“Now everyone is Saddam. We have 300 Saddams, each with his bloc and his party.”
By Alice Fordham
BAGHDAD — The Iraqi government is debating proposed laws that would impose strict controls on freedom of speech and association, prompting fears that the authorities are playing a growing and increasingly oppressive role in citizens’ lives.
As the country settles into its new identity as a sovereign state, about four months after the departure of the last American troops, some Iraqis are nervous that the government is moving back toward the heavy-handed monitoring of citizens that was a hallmark of life under dictator Saddam Hussein.
In parliament, there has been fierce debate of several draft laws. One would carry harsh penalties for online criticism of the government. Another would require demonstrators to get permission for any gathering.
Local and international human rights groups say the proposed legislation is vague and would give the government power to move against people or parties critical of the government.
“In Iraq, we need to respect all the ideas,” said an activist and blogger known as Hayder Hamzoz who is campaigning against a proposed information technology law that would mandate a year’s imprisonment for anyone who violates “religious, moral, family, or social values” online.
The proposed law also contains a sentence of life imprisonment for using computers or social networks to compromise “the independence of the state or its unity, integrity, safety.”
Hamzoz, who does not use his real name out of concern for his safety, said the legislation is intended to allow the government of Prime Minister Nouri al-Maliki to control social media. The government essentially did just that more than a year ago, when it swiftly smothered an uprising inspired by the Arab Spring revolts sweeping the region.
“It’s to attack the activists,” Hamzoz said.
Activists and nongovernmental organizations have criticized the proposed laws that would impose rules on gatherings and forbid meetings in religious establishments, universities and government buildings for anything other than the facilities’ primary purpose.
The Center for Law and Democracy, a U.S.-based advocacy organization, produced a report in December criticizing Iraq’s government for proposing a “number of legal rules which do not meet basic constitutional and international human rights standards.”
In addition to the legislation on Internet use and demonstrations, parliament is debating a law governing the formation of political parties and media organizations.

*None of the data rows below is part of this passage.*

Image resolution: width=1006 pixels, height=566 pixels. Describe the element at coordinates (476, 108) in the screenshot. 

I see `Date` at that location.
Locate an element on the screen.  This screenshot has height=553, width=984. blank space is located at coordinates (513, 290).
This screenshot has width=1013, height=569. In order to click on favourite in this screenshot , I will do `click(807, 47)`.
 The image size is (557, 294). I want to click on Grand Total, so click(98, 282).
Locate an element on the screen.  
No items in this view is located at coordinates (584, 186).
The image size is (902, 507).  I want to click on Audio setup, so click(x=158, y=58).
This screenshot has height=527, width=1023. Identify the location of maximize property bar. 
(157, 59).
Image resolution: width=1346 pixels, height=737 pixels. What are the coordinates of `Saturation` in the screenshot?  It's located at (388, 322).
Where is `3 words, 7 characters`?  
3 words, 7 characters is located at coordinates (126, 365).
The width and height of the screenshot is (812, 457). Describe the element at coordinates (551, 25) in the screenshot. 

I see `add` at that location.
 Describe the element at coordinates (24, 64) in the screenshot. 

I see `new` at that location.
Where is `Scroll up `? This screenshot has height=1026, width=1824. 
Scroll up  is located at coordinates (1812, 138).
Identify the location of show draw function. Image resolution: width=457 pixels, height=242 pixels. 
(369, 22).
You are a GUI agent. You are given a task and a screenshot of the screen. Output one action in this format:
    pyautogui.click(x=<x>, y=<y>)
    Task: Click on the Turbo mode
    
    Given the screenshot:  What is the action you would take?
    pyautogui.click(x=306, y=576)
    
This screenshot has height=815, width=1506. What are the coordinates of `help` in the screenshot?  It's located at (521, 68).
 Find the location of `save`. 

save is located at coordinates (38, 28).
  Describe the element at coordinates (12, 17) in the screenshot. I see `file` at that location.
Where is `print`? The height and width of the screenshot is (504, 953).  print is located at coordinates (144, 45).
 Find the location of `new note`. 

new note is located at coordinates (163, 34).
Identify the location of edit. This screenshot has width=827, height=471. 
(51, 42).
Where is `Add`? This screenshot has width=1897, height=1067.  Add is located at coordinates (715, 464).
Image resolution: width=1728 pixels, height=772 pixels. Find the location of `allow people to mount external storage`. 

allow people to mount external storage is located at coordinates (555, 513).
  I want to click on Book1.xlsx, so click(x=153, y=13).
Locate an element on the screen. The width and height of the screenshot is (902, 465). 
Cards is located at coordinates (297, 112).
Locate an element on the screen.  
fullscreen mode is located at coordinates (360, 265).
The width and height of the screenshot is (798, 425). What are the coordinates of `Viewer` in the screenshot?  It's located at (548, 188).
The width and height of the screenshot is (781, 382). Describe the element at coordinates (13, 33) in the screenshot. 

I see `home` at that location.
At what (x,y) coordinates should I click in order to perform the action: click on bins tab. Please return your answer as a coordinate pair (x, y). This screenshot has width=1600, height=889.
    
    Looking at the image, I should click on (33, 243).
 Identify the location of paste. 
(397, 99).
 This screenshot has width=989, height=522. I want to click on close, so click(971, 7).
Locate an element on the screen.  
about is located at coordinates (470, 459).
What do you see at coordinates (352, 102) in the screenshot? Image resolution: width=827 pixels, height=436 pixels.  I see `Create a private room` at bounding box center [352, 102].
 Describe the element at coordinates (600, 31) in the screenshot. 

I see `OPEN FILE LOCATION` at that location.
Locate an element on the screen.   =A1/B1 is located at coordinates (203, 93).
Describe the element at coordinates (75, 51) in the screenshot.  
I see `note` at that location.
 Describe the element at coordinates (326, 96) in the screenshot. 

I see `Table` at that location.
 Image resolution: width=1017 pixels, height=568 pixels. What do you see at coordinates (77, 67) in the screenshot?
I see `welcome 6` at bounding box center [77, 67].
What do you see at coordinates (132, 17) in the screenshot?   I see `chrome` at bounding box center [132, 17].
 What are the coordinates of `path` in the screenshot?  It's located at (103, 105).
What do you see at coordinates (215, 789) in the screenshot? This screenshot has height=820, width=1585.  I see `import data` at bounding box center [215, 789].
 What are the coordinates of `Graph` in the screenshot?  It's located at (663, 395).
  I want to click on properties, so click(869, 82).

The Center for Law and Democracy’s report argues that vague rules “may be used to prohibit a wide range of expression which is either merely offensive or perhaps even simply politically unpalatable.”
Many argue that the country, which is emerging from more than 30 years of autocracy under Hussein and then years of conflict and instability after the U.S. invasion, needs tough laws to establish clear ground rules.
“Something should be organized, and the people should know their rights,” said Tariq Harb, a legal expert close to Maliki.
Harb was scornful of those campaigning against the new legislation, saying that the measures reflect international norms. “In London, when there were riots, there were people jailed because of the Internet,” he said.
Harb also argued that Iraq is far more liberal than some of its neighbors, notably Iran and Saudi Arabia, with alcohol available in Baghdad and no official dress code for women.
But others, particularly women’s rights groups, balked at a letter issued late last year by a government committee suggesting that female government employees dress modestly. Another committee has instructed university students of both sexes — who generally adorn a rainbow of head coverings and fashionable jeans — to adopt a muted palette and “decent” clothing.
Alaa Makki, a member of parliament who is part of the committee that issued the rule, said he had reservations about imposing a dress code on young people. But, he added, members of the powerful religious parties had more influence than did liberals.
“The religious parties are politicians, and they are religious leaders in society,” Makki said. “And politicians have to fulfill the demands of imams or they will be marginalized.”
Basma al-Khateb, a women’s rights activist, said some of the government’s moves reminded her of the harsh controls under Hussein, before he was ousted in the 2003 U.S.-led invasion. She said she feared that the new democratic system had brought to power groups with autocratic tendencies and conflicting religious and political loyalties.
“At least with Saddam, we had one red line,” she said. “Now everyone is Saddam. We have 300 Saddams, each with his bloc and his party.”